As the curve continues to tick upwards, the minorities stay on his mind. It is time to finally give them that Commission. It’s been in limbo for years – the Supreme Court raised its brow six years ago – but suddenly, there is no time to wait. The formalities may be dispensed with: forget parliament; the Cabinet will do. Everyone’s favourite minority/non-minority is added to the shopping cart, and removed before checkout.

Even with everything else going on, the prime minister remembers to tweet against the “fascist Hindutva Supremacist RSS-driven ideology” across the border.

It’s great to see a prime minister with a moral compass. It’s great to see it function when, globally, all instruments of navigation seem to have lost their calibration. It’s just unfortunate that this particular compass points only outwards.

When Nankana Sahib happened, the prime minister tweeted: “A major difference between the condemnable Nankana incident and the ongoing attacks across India on Muslims and other minorities is this: the former is against my vision and will find zero tolerance and protection from the government, including police and judiciary.”

But what, exactly is ‘My vision’? More often than not, it’s the Riyasat-e-Madina. On the eve of the PTI’s 25th Anniversary, it was “Jinnah’s vision for Pakistan as a modern Islamic welfare state.”

Over seventy years on, Jinnah’s sepia-tinted Pakistan remains the north star in Pakistan's night sky. But Jinnah’s ‘what-if’ Pakistan, often seems like less of a star and more of a constellation – a celestial Rorcharch test in which some see a suit and others a sherwani; some a shield and others a sword. (Time Magazine, in its 1946 cover story saw the Man with the Angora Cap and the Man with the Monocle).

For all the deveining of Jinnah’s sepia-tinted Pakistan, at some point we must ask how much it ought to matter. Imran Khan may have inherited Jinnah’s Pakistan, but the past is a foreign country.

It’s a cruel joke, then, that it shares the flag.

Today, as one looks at the green and the white, time seems to have decanted the parts from the whole. To look at the ‘parcham-e-sitara-o-hilal’ today is to see the scar that once cleft the green from the white – a perverse reminder of using a theory of two nations to build one.

To gaze down from Attock bridge is to see neither the Indus nor the Kabul, but the boundary between them.

Yes, the India that once decided that all shades of the tricolour were equal must now ask itself why the only colour birthing neologisms is neither green nor white.

We too have questions to answer.
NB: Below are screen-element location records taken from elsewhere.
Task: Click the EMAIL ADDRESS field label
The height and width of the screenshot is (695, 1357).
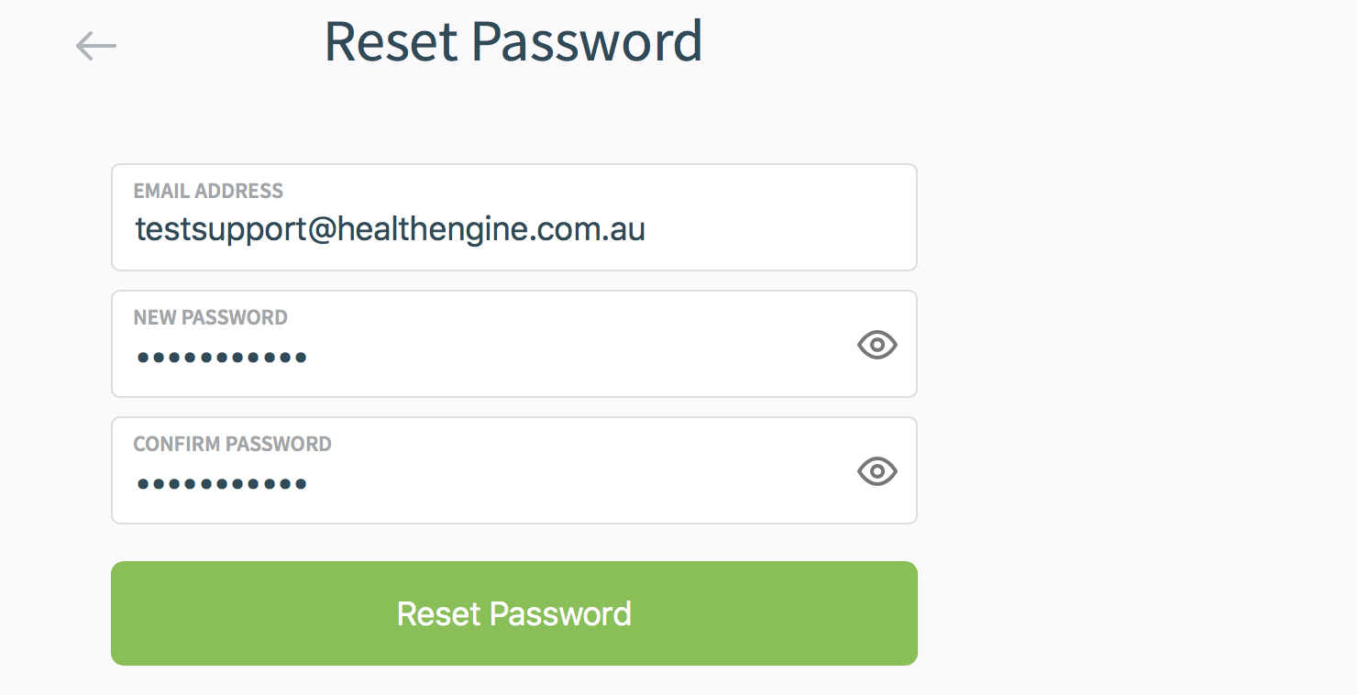Action: pos(208,191)
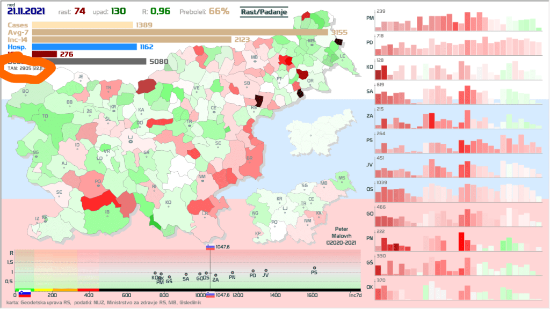Select the PS data point in the scatter chart
Image resolution: width=550 pixels, height=309 pixels.
pos(315,268)
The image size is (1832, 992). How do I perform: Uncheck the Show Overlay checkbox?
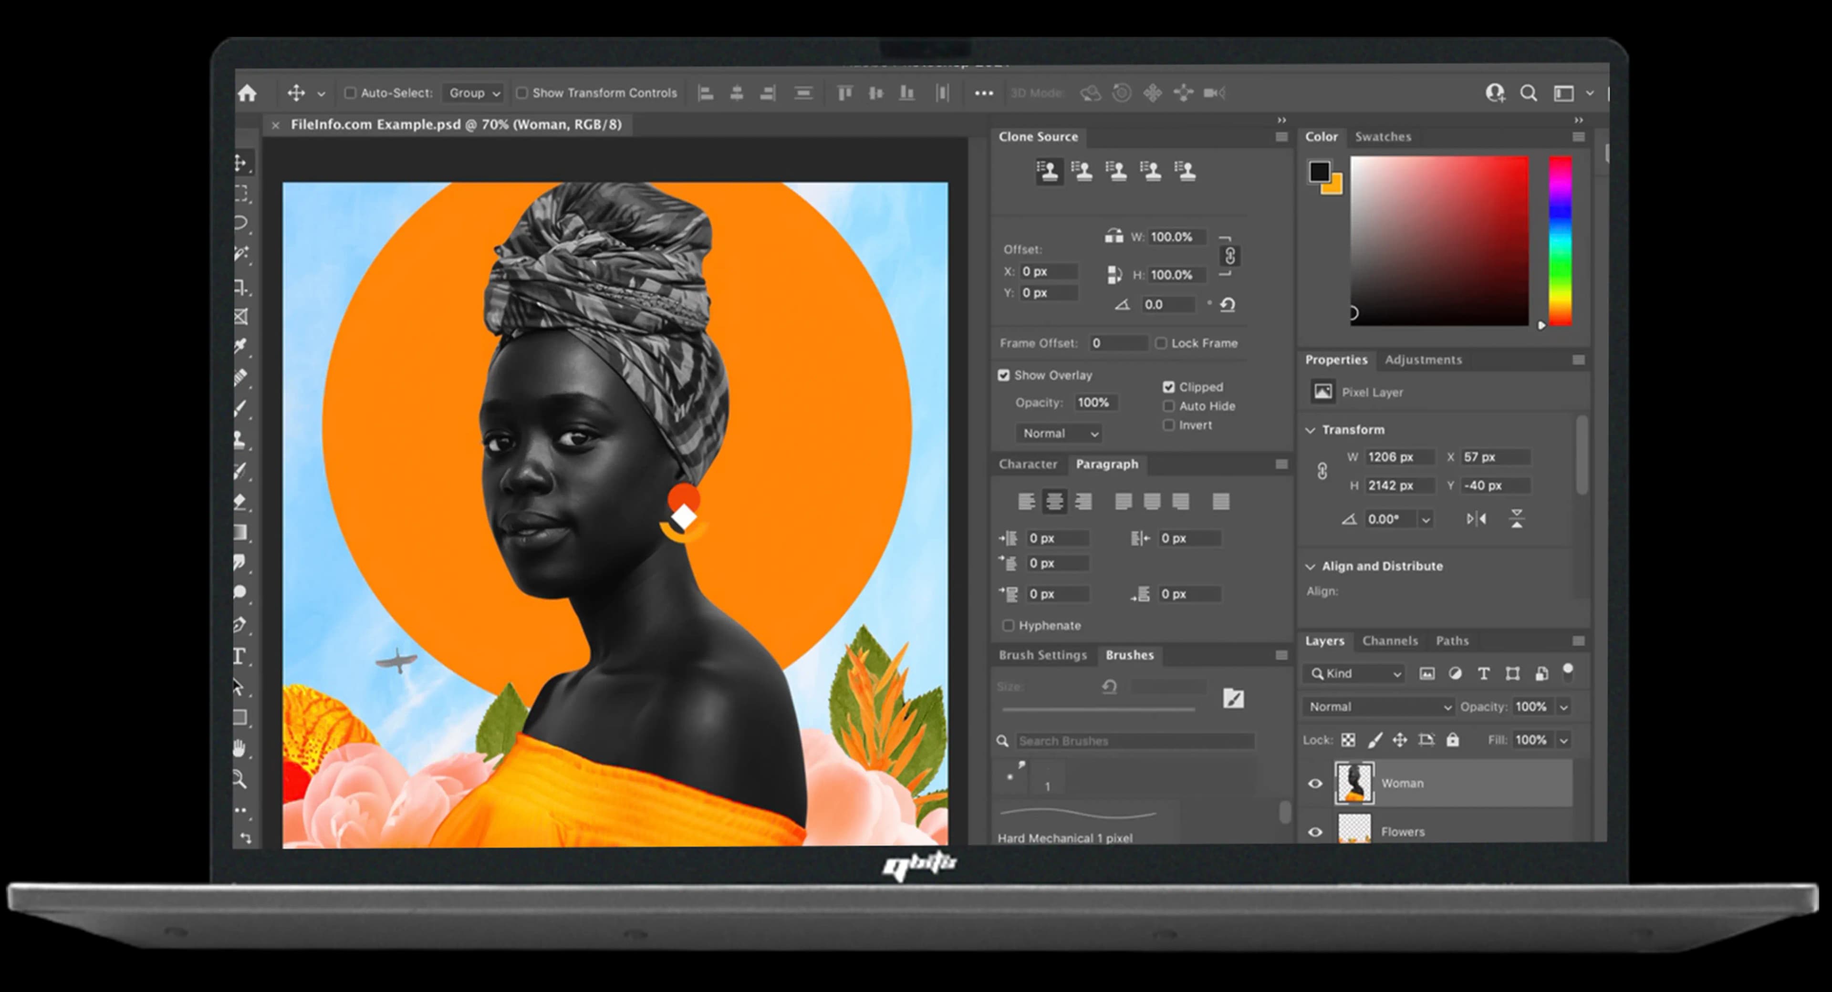point(1003,375)
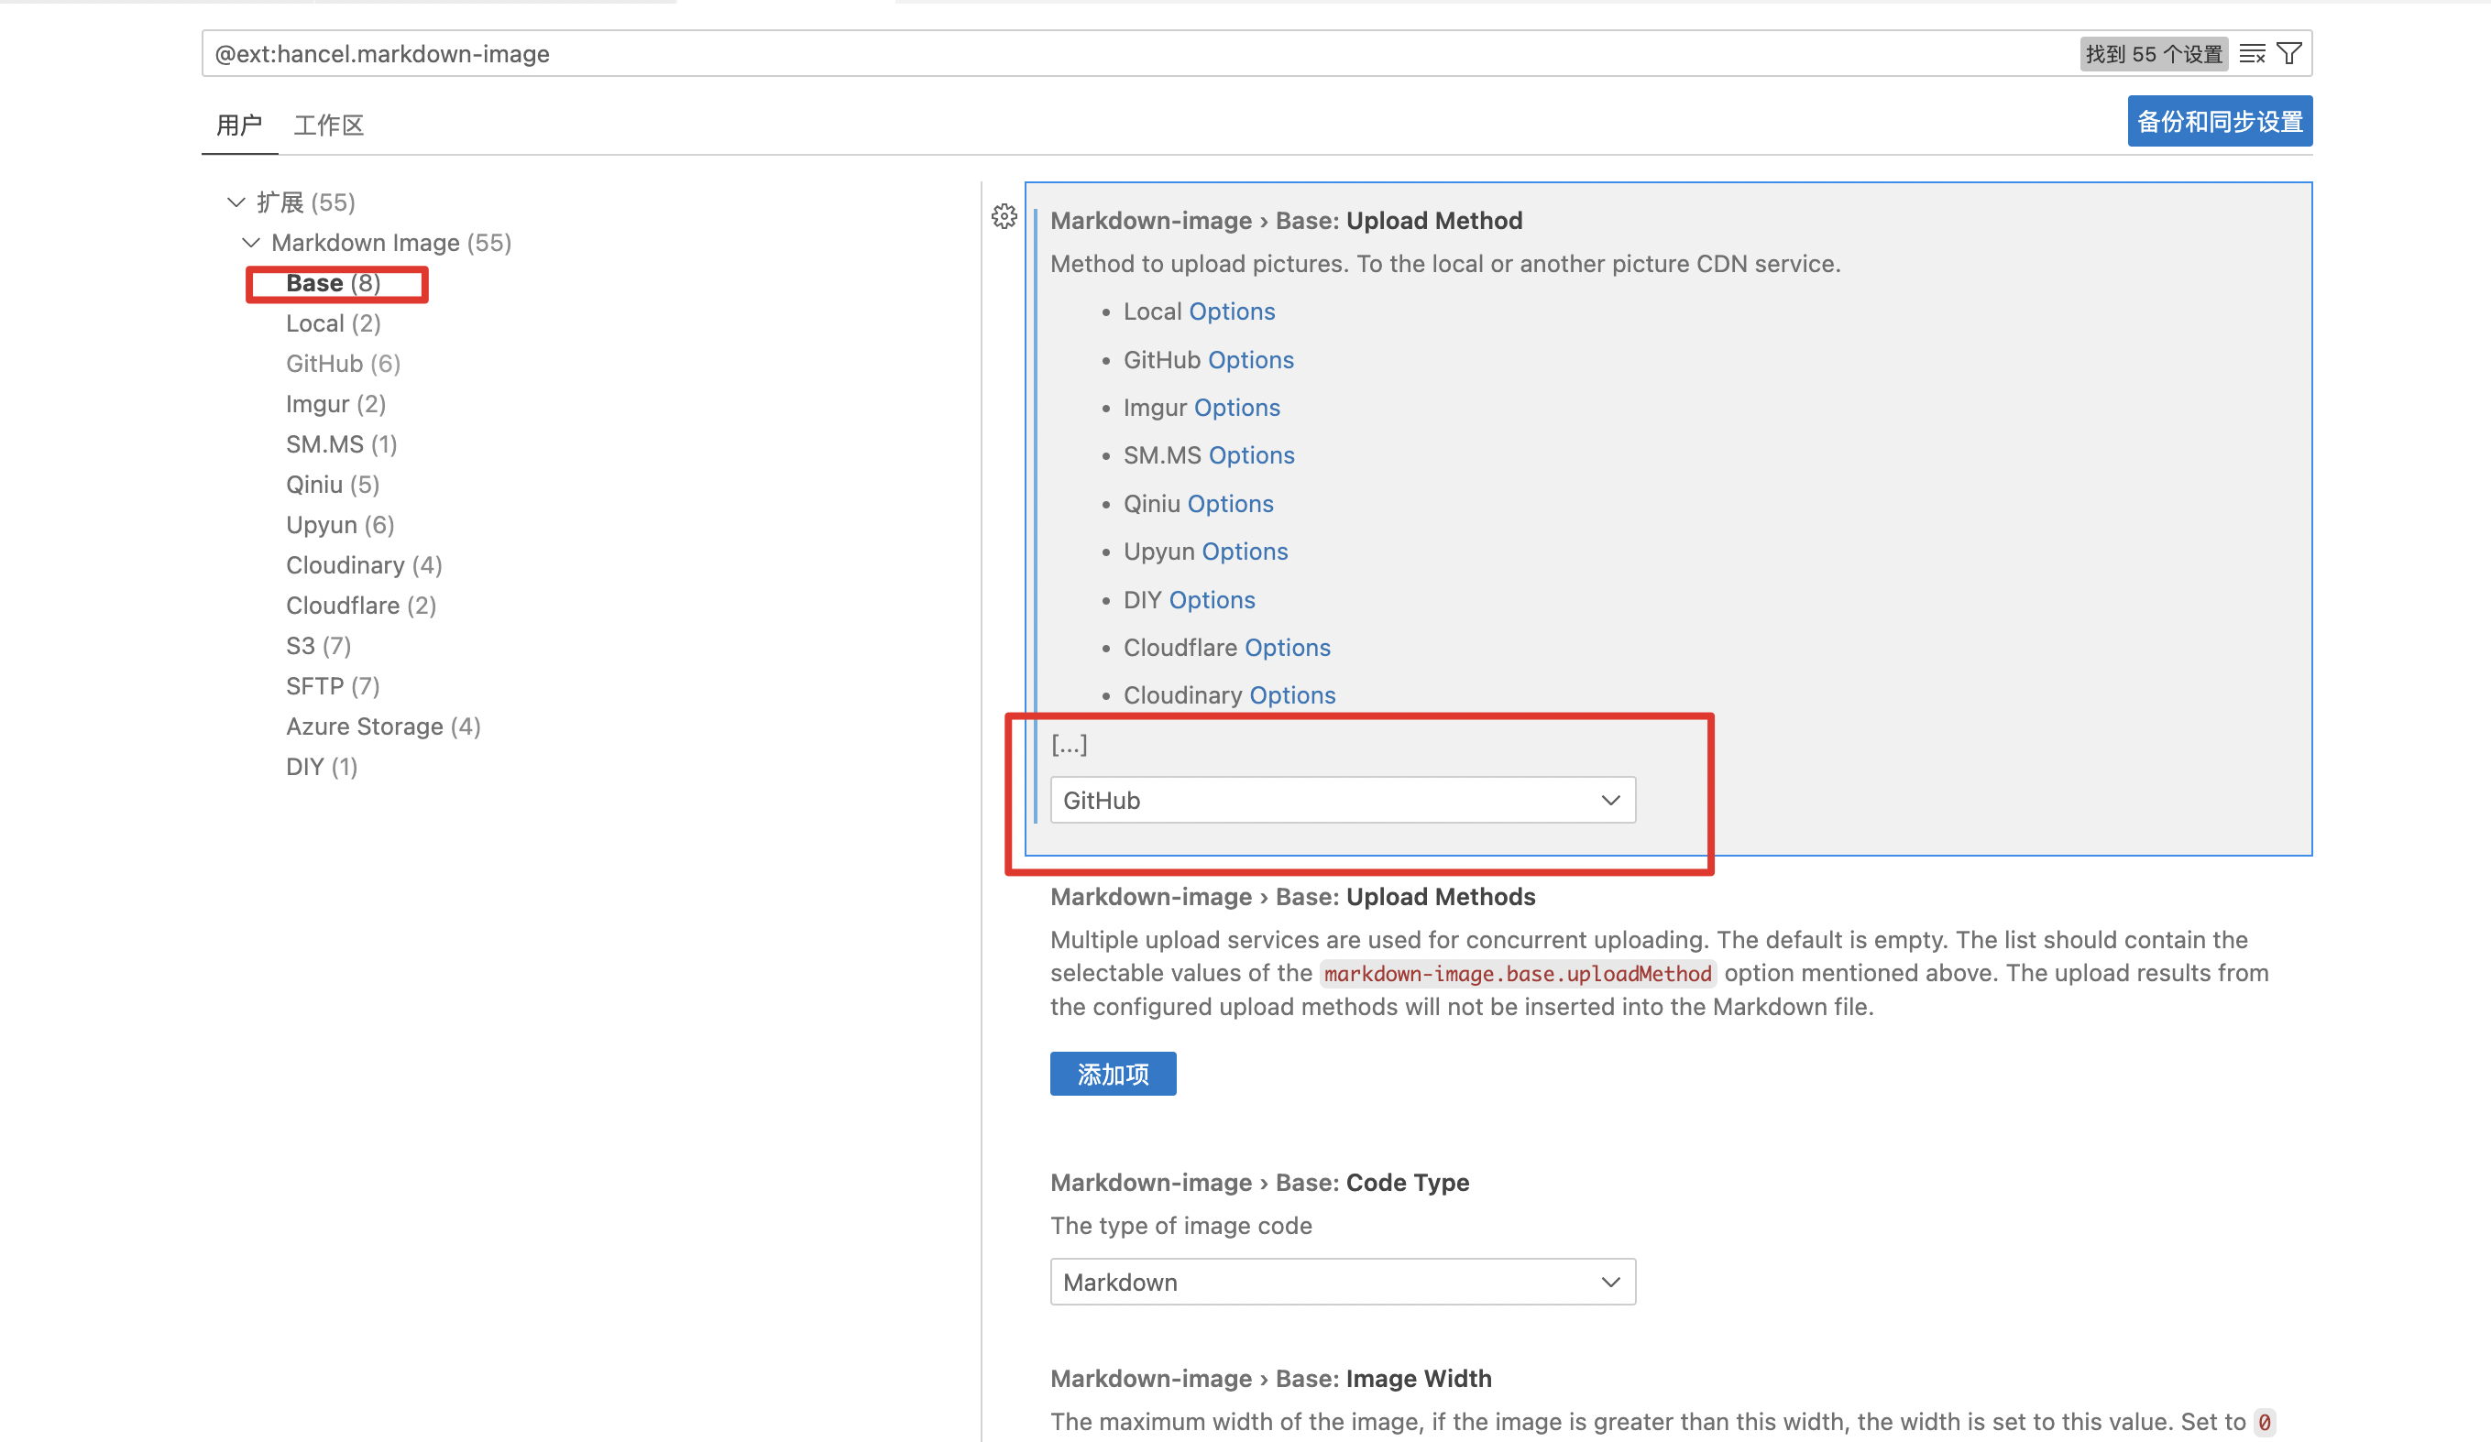
Task: Select the Cloudinary (4) tree item
Action: click(x=364, y=565)
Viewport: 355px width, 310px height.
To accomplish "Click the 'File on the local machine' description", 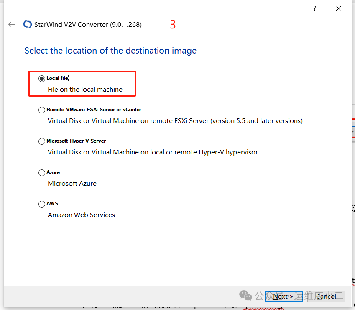I will (x=85, y=89).
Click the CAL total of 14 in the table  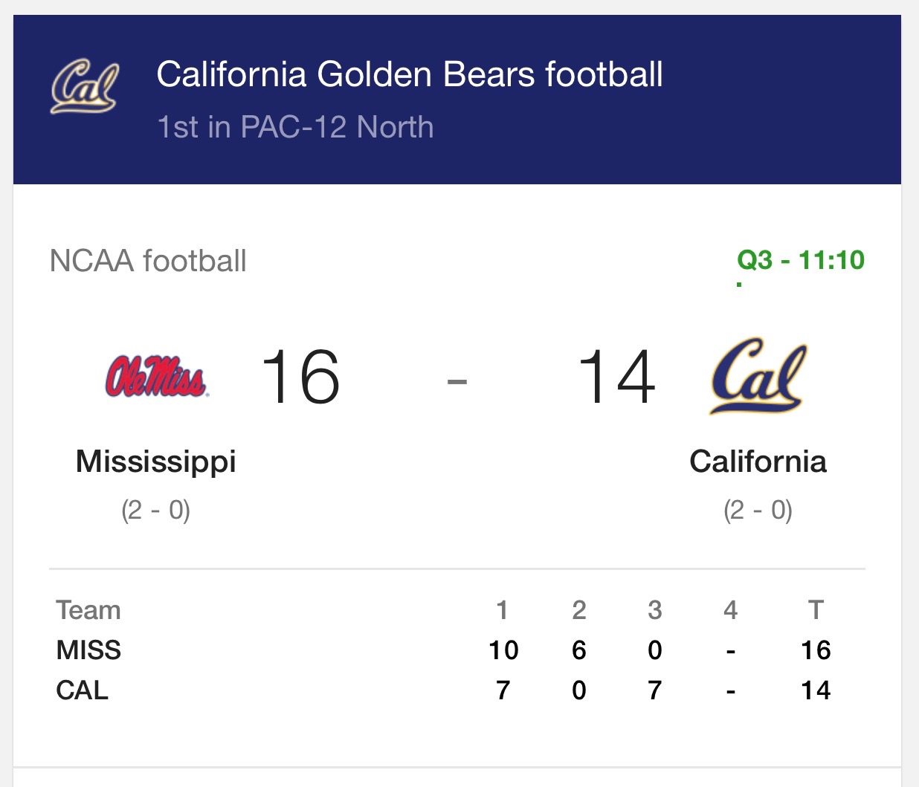point(816,690)
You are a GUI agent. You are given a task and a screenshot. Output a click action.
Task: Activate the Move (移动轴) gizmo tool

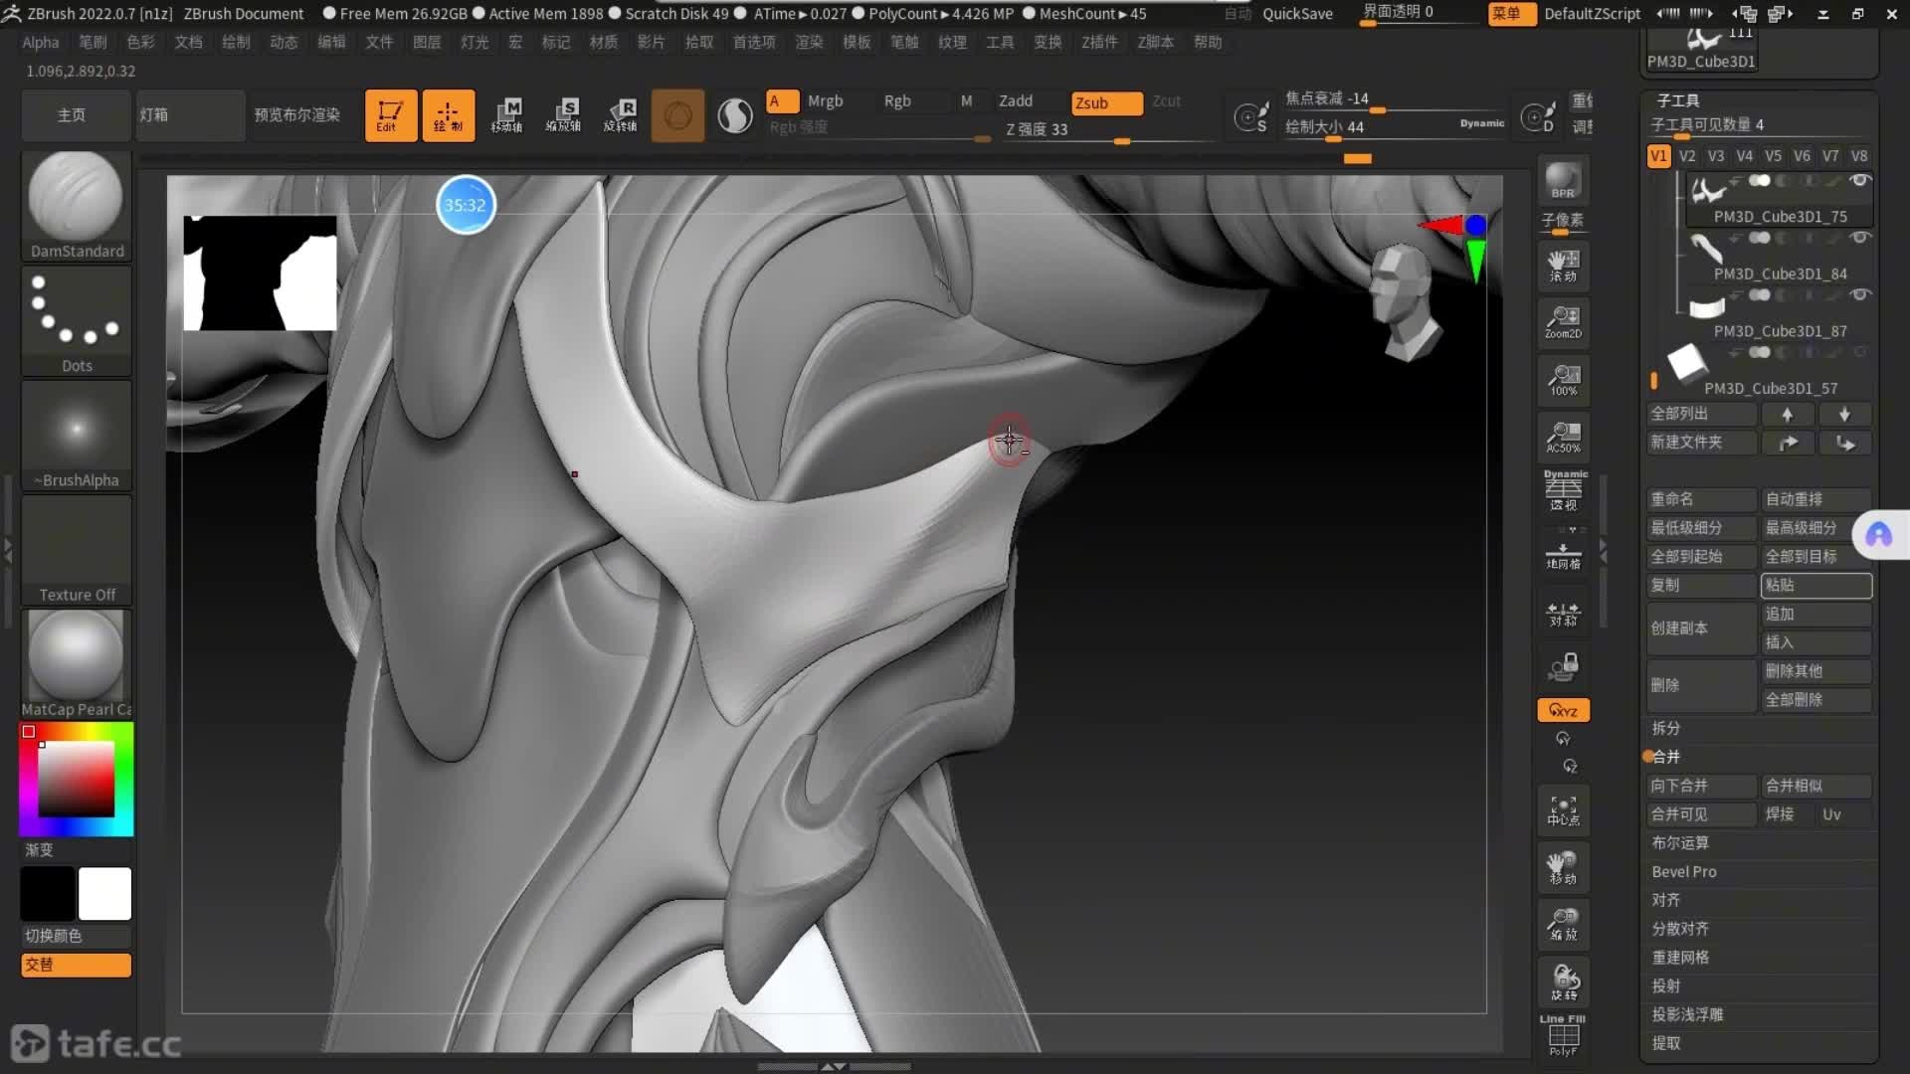[x=506, y=114]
If Jinnah’s Pakistan is a constellation, Imran Khan’s often seems like a whole galaxy – ideas and promises bursting in and out of existence like a billion exploding stars. He, too, has questions to answer.

But more importantly, if his dream is to be more than delusion, he will also need a plan. Tomorrow’s piece will suggest some things he may wish to consider.

Because, while Nankana Sahib may not have been engulfed by flames, this isn’t a race to the bottom. And while Imran may be no Modi, the Naya Pakistan that we were promised deserves to be measured against the ceiling, not the floor.